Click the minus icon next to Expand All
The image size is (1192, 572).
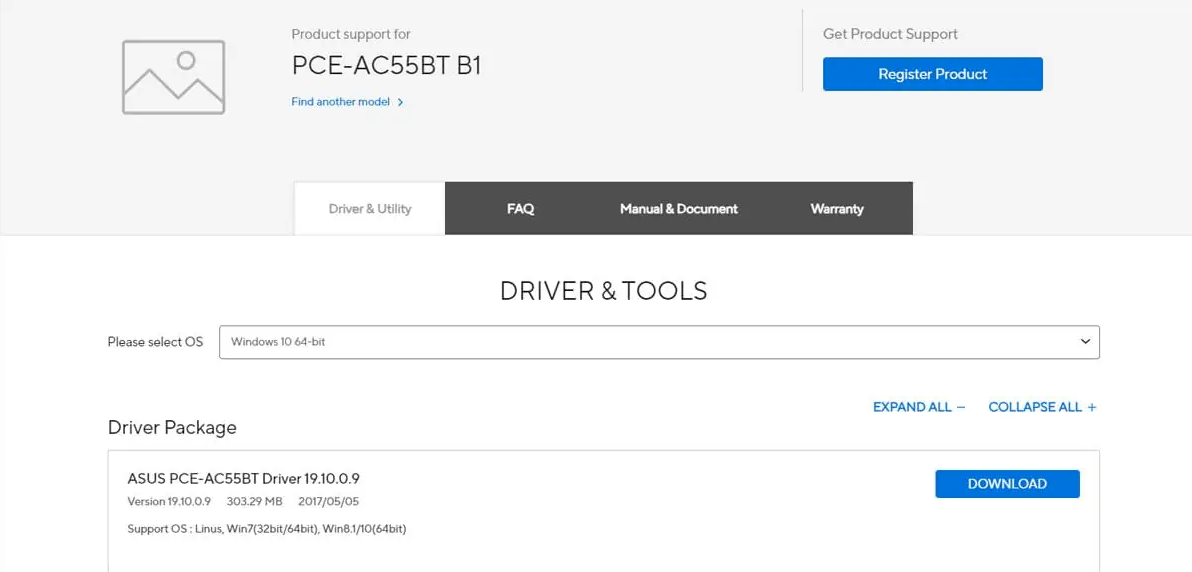[x=961, y=407]
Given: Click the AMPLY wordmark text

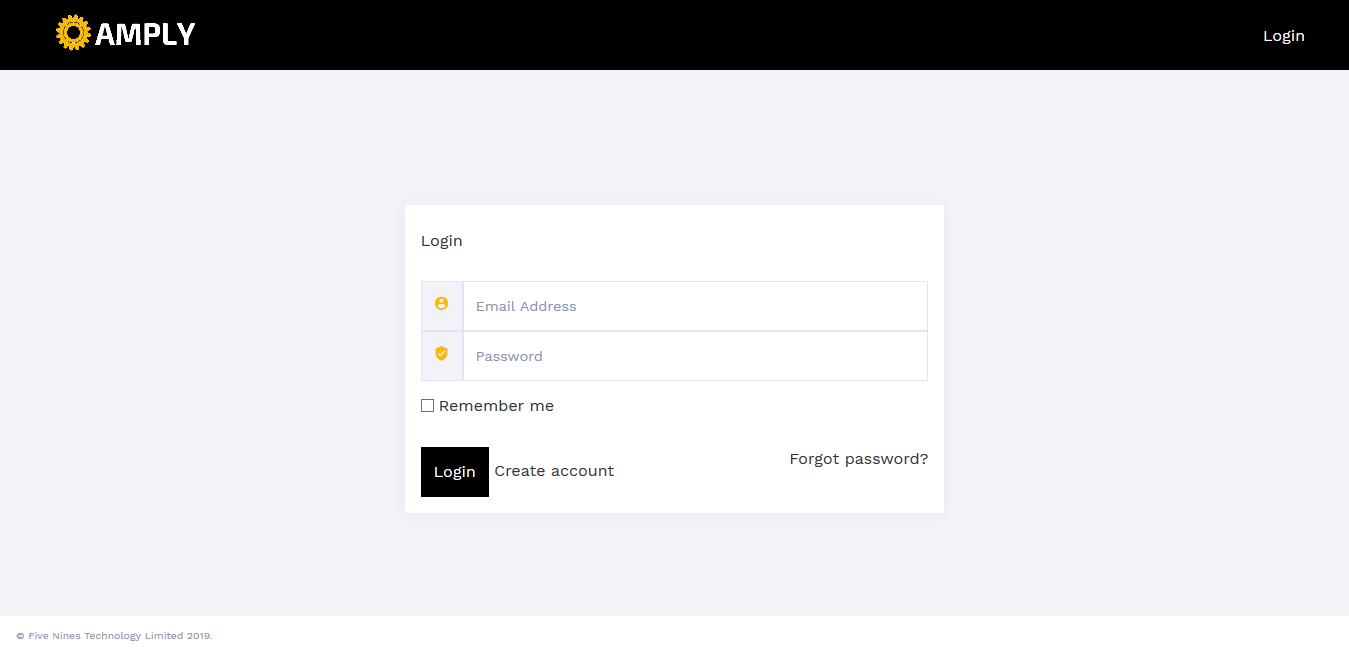Looking at the screenshot, I should pos(145,35).
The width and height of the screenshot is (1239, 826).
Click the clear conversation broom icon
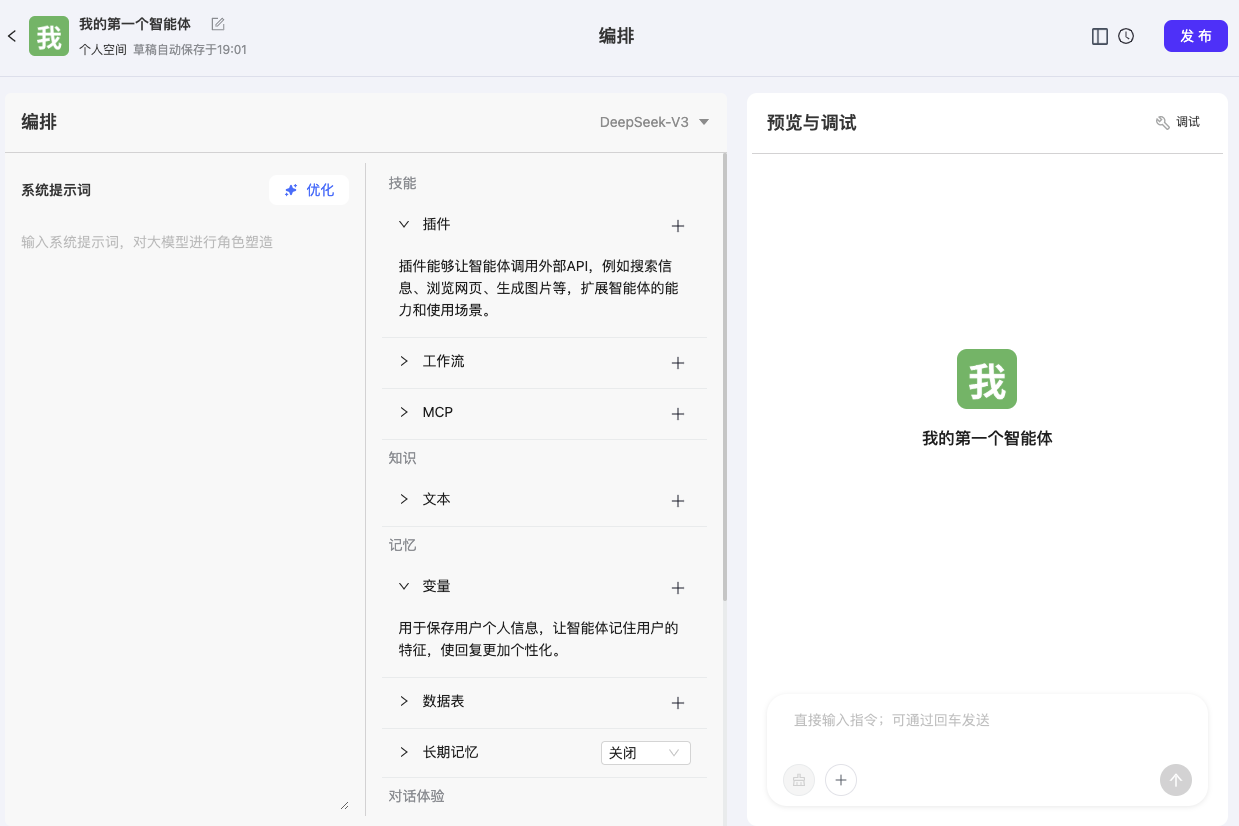tap(799, 780)
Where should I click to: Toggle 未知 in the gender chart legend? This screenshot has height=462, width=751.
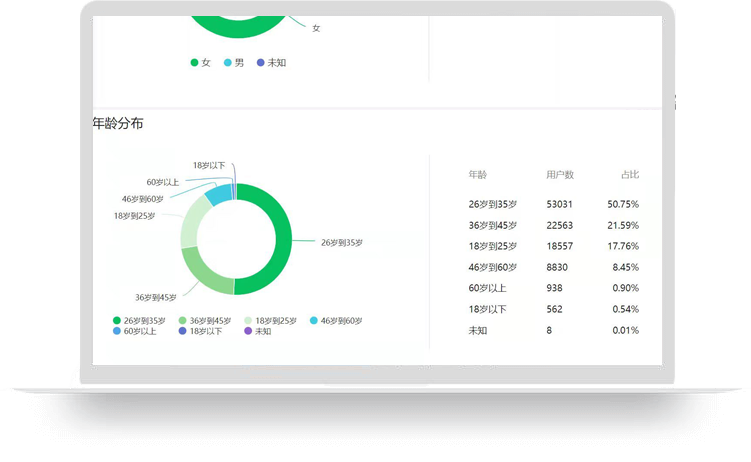(x=270, y=62)
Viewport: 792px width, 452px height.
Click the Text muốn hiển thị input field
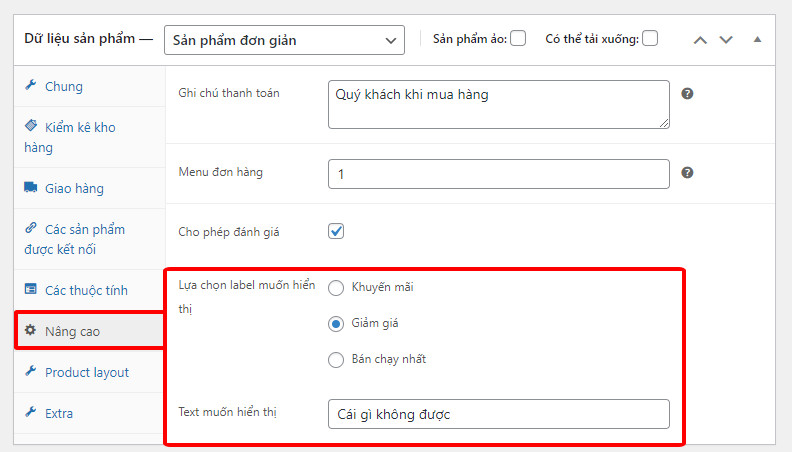[x=499, y=414]
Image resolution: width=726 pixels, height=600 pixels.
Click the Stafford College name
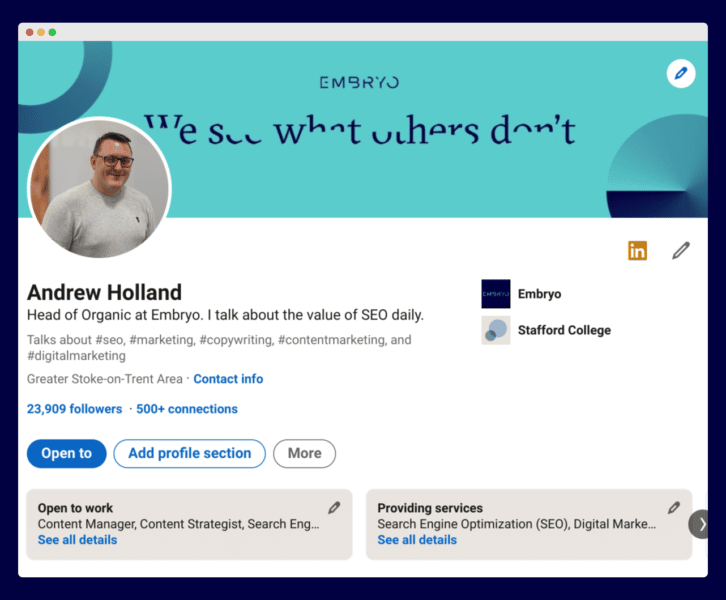click(564, 330)
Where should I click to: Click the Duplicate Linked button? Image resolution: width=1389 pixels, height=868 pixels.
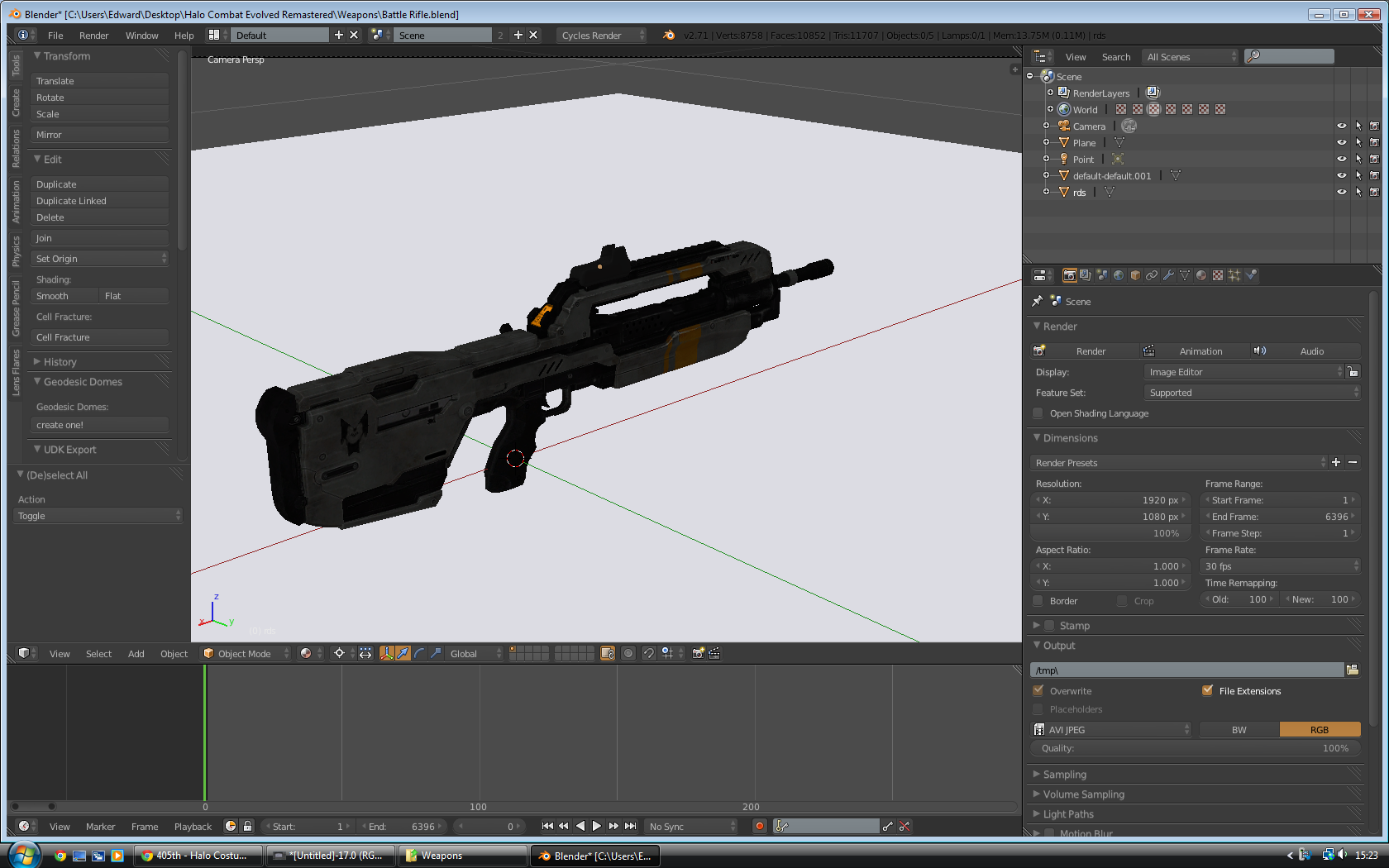99,201
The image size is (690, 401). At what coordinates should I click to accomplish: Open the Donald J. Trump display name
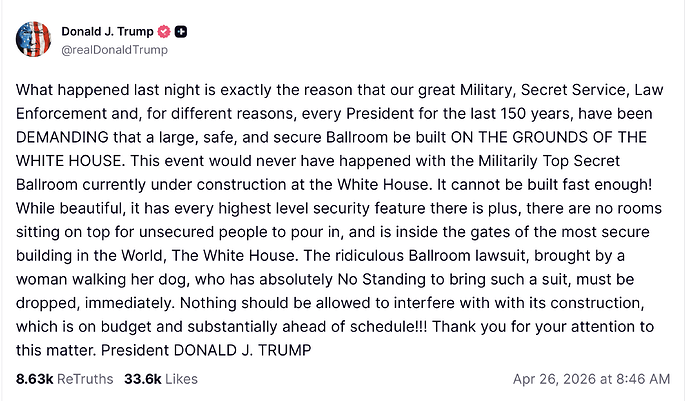(105, 32)
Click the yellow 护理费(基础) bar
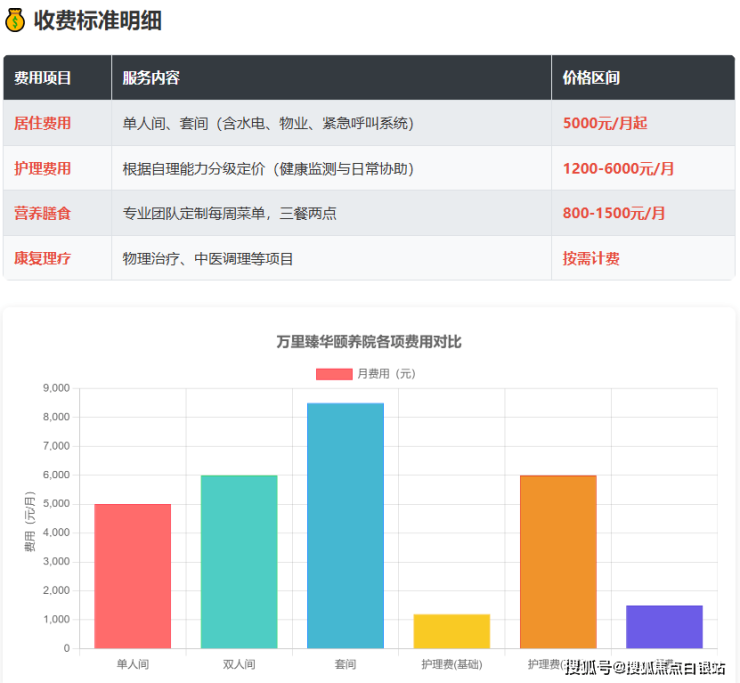The width and height of the screenshot is (740, 683). [x=451, y=631]
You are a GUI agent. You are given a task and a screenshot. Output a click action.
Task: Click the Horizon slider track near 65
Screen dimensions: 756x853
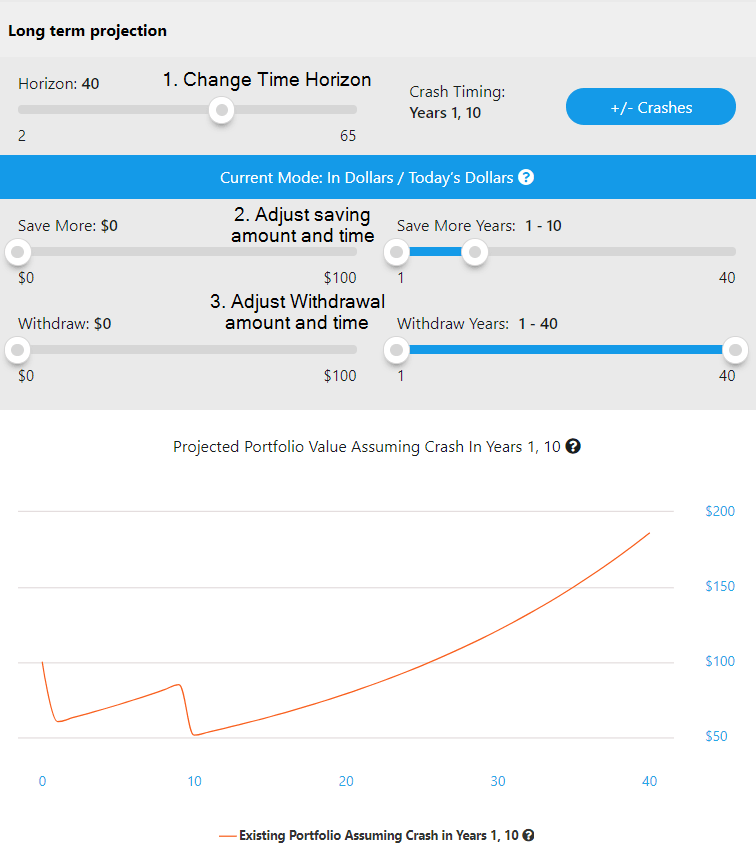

◆ ◆ ◆ ◆ ◆

_Set task_
Format the data above as a numbered list, one line per item, with the blank lines left out. Leave the pictures out of your answer.

_Output for this exercise_
1. Click the minus icon next to Expand All
2. The image size is (1192, 572).
3. [x=961, y=407]
4. Given: Click the AMPLY wordmark text
5. Looking at the screenshot, I should pos(145,35).
6. The width and height of the screenshot is (1239, 826).
7. Click the clear conversation broom icon
8. tap(799, 780)
9. Where should I click to: Toggle 未知 in the gender chart legend? This screenshot has height=462, width=751.
10. (x=270, y=62)
11. Viewport: 792px width, 452px height.
12. Click the Text muốn hiển thị input field
13. [x=499, y=414]
14. Image resolution: width=726 pixels, height=600 pixels.
15. Click the Stafford College name
16. click(564, 330)
17. Where should I click to: Click the Duplicate Linked button? Image resolution: width=1389 pixels, height=868 pixels.
18. 99,201
19. The image size is (690, 401). At what coordinates should I click to accomplish: Open the Donald J. Trump display name
20. (105, 32)
21. Click the yellow 护理费(基础) bar
22. The width and height of the screenshot is (740, 683). [x=451, y=631]
23. You are a GUI agent. You are given a task and a screenshot. Output a click action.
24. Task: Click the Horizon slider track near 65
25. Screen dimensions: 756x853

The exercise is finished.